### EXERCISE DIRECTIONS:
Please transcribe only the lines from the one holding "Task: Click the Ethereum symbol next to 0,005" through the final line of the data, both included, with no pictures.

(DATA FOR THIS EXERCISE Opens)

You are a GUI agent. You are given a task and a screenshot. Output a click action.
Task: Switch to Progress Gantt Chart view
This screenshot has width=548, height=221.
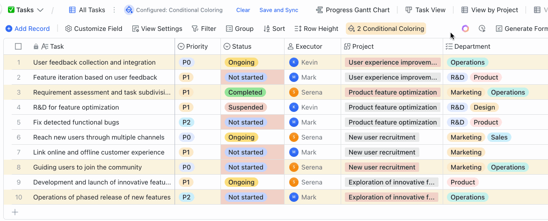[x=353, y=10]
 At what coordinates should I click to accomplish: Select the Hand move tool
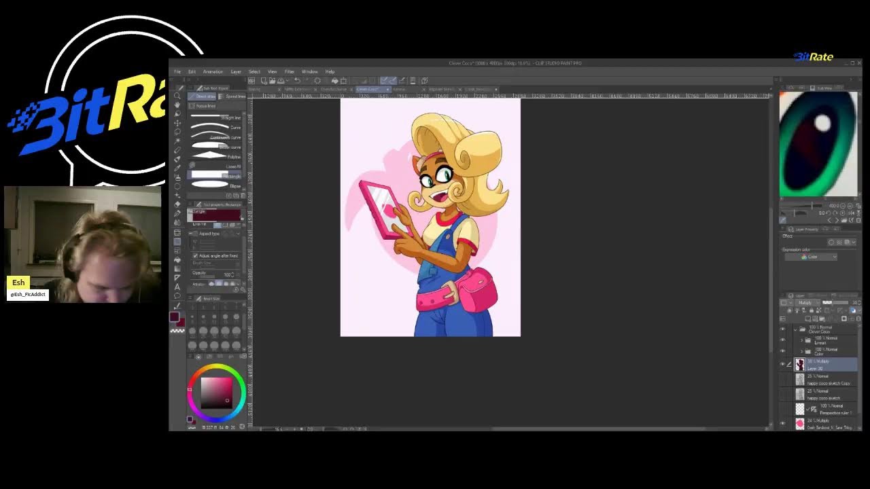[x=178, y=105]
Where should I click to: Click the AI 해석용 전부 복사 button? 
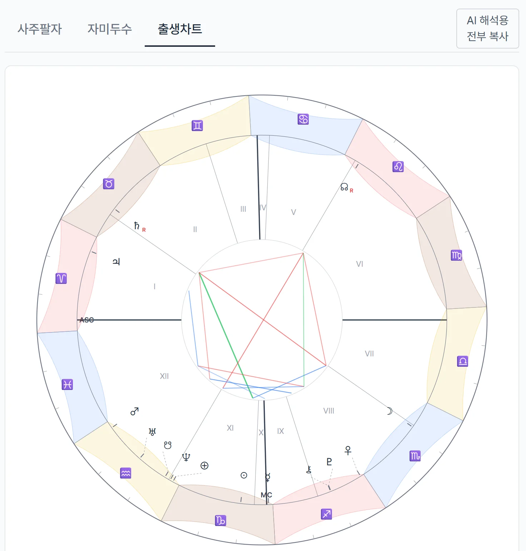[x=488, y=29]
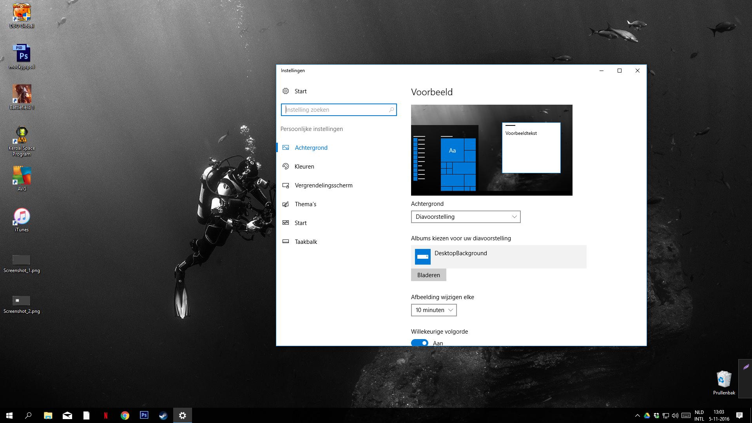The height and width of the screenshot is (423, 752).
Task: Open the Achtergrond Diavoorstelling dropdown
Action: tap(466, 217)
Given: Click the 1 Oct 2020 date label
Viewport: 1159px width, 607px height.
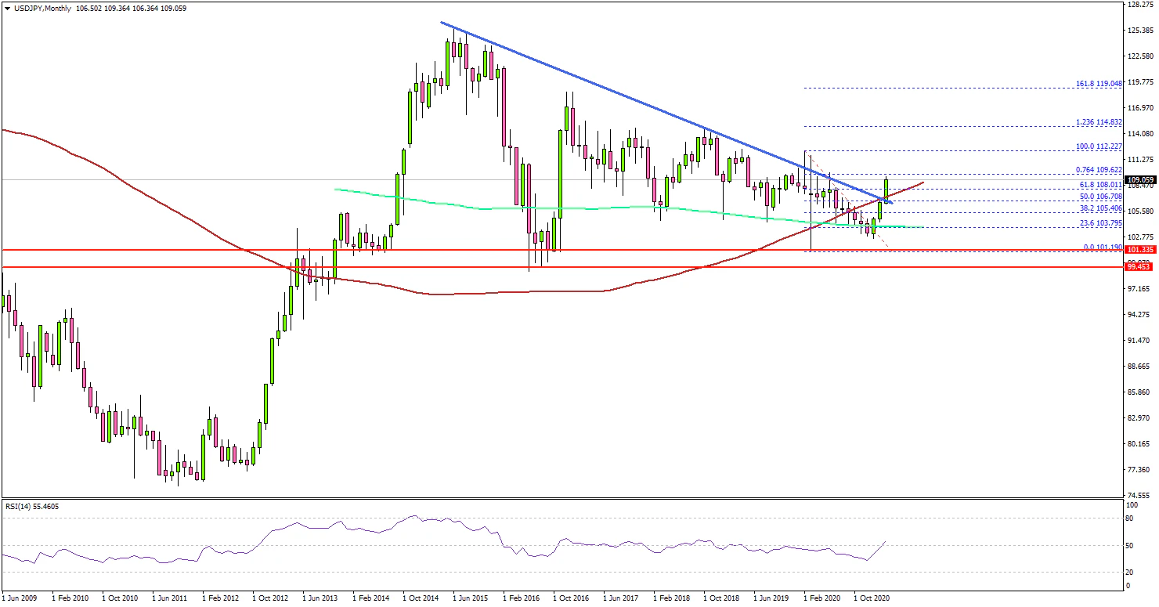Looking at the screenshot, I should (872, 597).
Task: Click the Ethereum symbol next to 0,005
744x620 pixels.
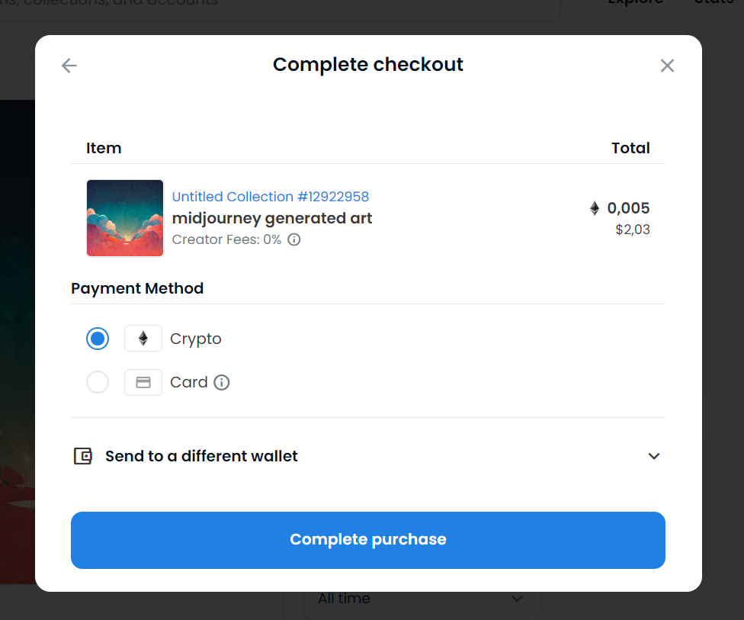Action: 595,208
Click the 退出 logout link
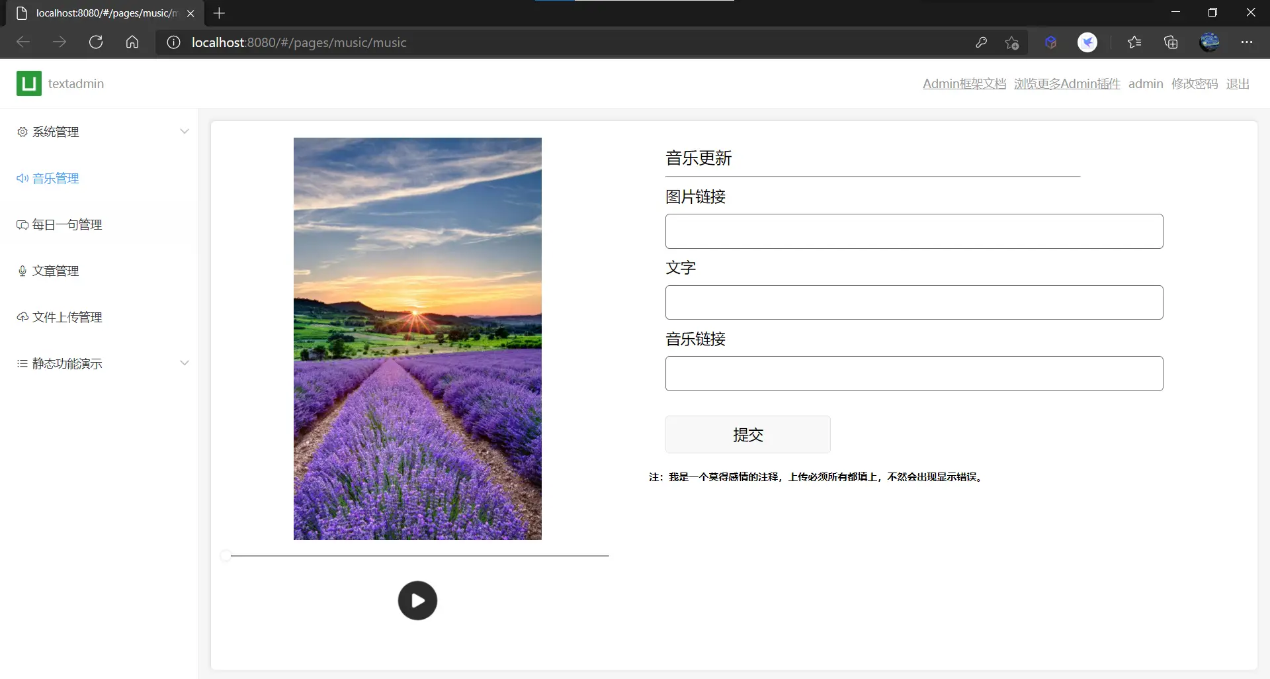The image size is (1270, 679). (1237, 84)
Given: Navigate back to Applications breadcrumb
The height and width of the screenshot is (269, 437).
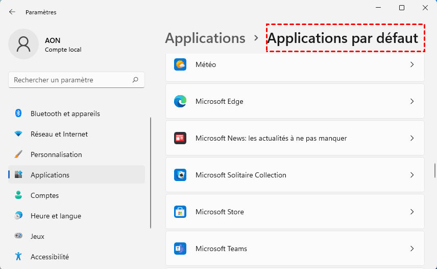Looking at the screenshot, I should coord(205,38).
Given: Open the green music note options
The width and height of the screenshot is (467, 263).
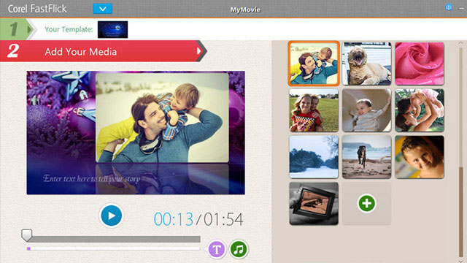Looking at the screenshot, I should pyautogui.click(x=239, y=249).
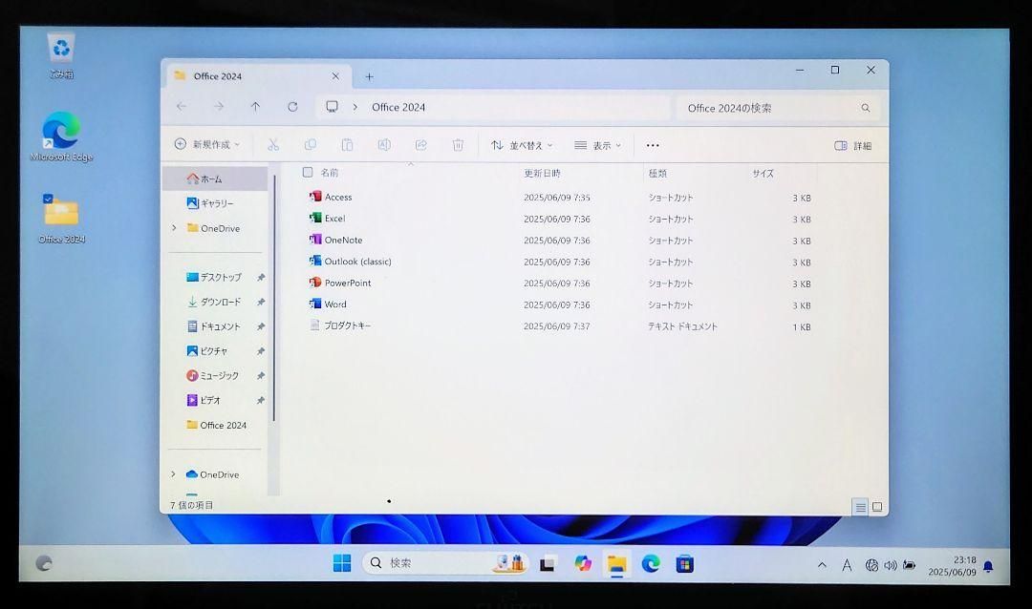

(DATA FOR THIS EXERCISE Closes)

### REPLY TO THE TASK:
Task: Click the Ethereum symbol next to 0,005
744x620 pixels.
Action: 595,208
Click the 退出 logout link
The image size is (1270, 679). (1237, 84)
Given: Navigate back to Applications breadcrumb
The height and width of the screenshot is (269, 437).
Looking at the screenshot, I should coord(205,38).
Given: Open the green music note options
The width and height of the screenshot is (467, 263).
Looking at the screenshot, I should pyautogui.click(x=239, y=249).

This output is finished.